◆ DIRECTIONS:
Find how many lines in this data contain the string "chart". Respond with only that number.

◆ INFORMATION SHOWN:
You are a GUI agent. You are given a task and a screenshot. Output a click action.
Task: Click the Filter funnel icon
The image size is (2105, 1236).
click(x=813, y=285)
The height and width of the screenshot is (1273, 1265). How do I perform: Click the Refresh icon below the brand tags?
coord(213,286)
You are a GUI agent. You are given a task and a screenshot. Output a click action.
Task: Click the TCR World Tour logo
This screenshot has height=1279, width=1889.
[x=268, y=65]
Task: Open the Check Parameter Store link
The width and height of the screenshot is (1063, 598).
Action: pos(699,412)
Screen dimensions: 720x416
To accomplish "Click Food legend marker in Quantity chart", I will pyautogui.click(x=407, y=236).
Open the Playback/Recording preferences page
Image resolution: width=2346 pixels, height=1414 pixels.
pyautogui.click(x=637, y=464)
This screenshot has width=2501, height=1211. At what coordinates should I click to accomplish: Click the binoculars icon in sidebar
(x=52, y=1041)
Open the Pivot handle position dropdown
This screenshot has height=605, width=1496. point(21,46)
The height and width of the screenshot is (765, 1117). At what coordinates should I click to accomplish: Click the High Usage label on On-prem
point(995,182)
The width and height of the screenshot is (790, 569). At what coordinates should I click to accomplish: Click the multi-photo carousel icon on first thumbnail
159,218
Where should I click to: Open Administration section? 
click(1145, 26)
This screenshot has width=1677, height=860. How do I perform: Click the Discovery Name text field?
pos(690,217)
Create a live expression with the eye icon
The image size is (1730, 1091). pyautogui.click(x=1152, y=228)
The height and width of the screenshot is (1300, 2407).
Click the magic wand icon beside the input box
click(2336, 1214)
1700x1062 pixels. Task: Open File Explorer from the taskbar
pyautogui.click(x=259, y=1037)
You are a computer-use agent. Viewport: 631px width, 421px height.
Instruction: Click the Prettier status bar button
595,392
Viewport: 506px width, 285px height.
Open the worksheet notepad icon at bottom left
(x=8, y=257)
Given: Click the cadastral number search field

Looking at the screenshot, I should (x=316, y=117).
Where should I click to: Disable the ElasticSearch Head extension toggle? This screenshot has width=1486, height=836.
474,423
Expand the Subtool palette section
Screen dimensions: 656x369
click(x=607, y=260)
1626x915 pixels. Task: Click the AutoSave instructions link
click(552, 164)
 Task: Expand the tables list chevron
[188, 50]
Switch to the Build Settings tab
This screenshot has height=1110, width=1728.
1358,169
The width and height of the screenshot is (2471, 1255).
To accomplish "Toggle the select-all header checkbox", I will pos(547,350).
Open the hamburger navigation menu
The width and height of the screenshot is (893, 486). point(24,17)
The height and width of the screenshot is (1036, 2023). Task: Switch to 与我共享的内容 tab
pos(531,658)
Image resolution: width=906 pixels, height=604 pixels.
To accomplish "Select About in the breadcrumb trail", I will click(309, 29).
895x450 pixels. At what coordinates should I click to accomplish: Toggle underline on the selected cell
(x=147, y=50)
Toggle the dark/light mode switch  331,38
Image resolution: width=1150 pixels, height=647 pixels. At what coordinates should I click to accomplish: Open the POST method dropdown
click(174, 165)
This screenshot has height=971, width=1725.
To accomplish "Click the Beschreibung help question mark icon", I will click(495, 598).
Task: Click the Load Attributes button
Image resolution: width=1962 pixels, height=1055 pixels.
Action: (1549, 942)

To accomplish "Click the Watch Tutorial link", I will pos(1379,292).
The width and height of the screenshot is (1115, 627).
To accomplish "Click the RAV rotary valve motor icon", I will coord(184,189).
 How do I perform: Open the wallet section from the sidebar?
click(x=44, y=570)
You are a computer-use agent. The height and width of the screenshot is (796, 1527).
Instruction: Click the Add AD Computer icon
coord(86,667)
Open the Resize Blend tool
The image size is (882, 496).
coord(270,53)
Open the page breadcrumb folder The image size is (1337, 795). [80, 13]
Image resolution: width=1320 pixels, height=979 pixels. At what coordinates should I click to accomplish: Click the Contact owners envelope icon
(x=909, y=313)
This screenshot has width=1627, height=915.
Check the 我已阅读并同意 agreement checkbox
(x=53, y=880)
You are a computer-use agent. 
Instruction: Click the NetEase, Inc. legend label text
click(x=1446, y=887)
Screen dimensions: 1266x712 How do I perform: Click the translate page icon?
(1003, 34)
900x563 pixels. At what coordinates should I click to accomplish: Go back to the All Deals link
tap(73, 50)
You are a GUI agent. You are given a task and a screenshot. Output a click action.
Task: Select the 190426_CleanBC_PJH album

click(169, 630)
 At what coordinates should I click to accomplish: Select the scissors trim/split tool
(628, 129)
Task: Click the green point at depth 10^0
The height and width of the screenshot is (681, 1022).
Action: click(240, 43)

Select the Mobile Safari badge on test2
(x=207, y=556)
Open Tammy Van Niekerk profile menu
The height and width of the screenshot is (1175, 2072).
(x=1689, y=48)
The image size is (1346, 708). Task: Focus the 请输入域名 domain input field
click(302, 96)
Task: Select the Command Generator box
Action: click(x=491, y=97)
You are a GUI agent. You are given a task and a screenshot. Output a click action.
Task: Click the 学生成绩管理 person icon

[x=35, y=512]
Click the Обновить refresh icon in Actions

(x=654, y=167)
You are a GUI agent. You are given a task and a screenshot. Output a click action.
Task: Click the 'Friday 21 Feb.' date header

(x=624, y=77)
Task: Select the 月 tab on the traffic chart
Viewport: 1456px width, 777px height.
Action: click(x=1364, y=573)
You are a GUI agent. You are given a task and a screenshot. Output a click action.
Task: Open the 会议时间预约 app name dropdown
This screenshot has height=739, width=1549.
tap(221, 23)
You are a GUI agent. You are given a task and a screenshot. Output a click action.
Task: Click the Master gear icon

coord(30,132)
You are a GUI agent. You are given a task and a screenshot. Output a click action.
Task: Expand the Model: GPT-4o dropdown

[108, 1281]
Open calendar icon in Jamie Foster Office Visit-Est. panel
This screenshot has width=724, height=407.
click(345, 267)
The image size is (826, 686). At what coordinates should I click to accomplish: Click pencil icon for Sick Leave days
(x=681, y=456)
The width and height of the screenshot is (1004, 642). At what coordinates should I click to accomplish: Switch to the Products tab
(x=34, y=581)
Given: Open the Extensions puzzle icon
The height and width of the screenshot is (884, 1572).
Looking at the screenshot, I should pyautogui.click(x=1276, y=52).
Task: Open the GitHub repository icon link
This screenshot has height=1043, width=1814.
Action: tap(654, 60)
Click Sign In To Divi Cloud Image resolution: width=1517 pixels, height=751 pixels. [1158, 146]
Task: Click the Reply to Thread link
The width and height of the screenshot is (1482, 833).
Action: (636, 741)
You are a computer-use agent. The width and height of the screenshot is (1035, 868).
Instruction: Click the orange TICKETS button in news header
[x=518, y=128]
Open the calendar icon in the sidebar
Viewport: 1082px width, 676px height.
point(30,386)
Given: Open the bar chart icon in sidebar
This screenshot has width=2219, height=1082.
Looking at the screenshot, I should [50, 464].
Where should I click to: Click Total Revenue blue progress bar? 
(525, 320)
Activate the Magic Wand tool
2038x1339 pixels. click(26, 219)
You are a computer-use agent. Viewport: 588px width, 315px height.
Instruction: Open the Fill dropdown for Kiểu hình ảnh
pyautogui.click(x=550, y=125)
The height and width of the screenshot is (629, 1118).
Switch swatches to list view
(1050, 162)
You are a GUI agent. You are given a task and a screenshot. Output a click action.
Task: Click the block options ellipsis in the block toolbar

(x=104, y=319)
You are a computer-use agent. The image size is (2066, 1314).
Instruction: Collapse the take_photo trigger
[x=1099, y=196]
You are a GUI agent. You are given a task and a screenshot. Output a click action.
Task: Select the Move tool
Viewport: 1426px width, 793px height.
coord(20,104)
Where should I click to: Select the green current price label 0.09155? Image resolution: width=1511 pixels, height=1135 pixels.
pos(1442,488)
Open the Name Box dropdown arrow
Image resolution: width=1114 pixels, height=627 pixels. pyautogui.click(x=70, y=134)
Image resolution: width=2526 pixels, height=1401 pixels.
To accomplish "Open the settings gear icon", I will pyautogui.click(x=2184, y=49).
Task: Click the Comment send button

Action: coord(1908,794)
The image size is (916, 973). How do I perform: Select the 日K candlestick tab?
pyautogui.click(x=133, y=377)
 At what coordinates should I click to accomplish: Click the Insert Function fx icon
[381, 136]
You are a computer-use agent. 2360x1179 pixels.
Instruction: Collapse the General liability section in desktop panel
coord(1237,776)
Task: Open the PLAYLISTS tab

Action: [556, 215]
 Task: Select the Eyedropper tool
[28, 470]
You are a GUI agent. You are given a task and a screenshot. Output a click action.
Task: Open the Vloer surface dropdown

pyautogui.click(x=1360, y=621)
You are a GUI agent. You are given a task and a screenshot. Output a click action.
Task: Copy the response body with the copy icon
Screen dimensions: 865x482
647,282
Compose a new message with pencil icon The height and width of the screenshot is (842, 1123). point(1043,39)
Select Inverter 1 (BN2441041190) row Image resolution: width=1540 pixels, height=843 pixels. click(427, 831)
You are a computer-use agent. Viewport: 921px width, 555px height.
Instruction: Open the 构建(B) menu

◆ OUTPUT:
3